> [Dataset entries]
----------------

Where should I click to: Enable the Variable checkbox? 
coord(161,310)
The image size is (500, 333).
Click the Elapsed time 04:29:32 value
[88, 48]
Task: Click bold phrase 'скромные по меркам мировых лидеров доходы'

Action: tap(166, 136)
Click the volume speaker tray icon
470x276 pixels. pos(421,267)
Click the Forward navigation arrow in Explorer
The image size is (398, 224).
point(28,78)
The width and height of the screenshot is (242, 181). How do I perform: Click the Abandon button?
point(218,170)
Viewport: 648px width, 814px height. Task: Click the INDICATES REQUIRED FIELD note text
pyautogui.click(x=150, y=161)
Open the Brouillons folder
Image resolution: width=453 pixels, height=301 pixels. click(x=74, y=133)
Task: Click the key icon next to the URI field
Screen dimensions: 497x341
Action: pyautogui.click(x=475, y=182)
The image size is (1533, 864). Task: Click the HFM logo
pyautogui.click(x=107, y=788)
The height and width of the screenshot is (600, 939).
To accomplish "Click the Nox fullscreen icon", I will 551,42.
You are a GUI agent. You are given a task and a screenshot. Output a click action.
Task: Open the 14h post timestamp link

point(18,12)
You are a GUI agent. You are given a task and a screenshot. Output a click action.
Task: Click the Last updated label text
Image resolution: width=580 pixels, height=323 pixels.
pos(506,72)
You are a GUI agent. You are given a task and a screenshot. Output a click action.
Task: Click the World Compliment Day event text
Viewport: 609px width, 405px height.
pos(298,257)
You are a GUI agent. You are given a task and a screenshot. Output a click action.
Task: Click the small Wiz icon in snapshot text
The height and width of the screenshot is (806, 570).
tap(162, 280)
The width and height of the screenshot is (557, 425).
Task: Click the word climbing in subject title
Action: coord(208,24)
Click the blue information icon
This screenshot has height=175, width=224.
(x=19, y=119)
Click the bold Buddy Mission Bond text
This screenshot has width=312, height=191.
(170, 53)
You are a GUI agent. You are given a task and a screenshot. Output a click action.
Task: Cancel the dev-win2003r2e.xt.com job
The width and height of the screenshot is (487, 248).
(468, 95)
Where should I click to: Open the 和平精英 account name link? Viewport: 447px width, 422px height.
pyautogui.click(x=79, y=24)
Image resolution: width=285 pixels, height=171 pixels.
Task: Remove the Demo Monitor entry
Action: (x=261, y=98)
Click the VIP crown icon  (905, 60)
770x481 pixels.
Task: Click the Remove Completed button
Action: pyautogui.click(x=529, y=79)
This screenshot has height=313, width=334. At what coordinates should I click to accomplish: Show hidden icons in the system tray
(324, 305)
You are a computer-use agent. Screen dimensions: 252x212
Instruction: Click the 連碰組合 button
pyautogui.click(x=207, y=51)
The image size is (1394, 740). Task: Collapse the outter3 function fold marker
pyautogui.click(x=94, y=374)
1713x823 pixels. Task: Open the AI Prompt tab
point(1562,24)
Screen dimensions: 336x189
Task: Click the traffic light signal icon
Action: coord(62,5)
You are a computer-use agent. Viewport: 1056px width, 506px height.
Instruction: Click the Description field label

----------------

> [What is expected] From the records, copy out each line that includes the string "label".

> [Reply]
Task: Click the Last updated label text
Instruction: Click the Description field label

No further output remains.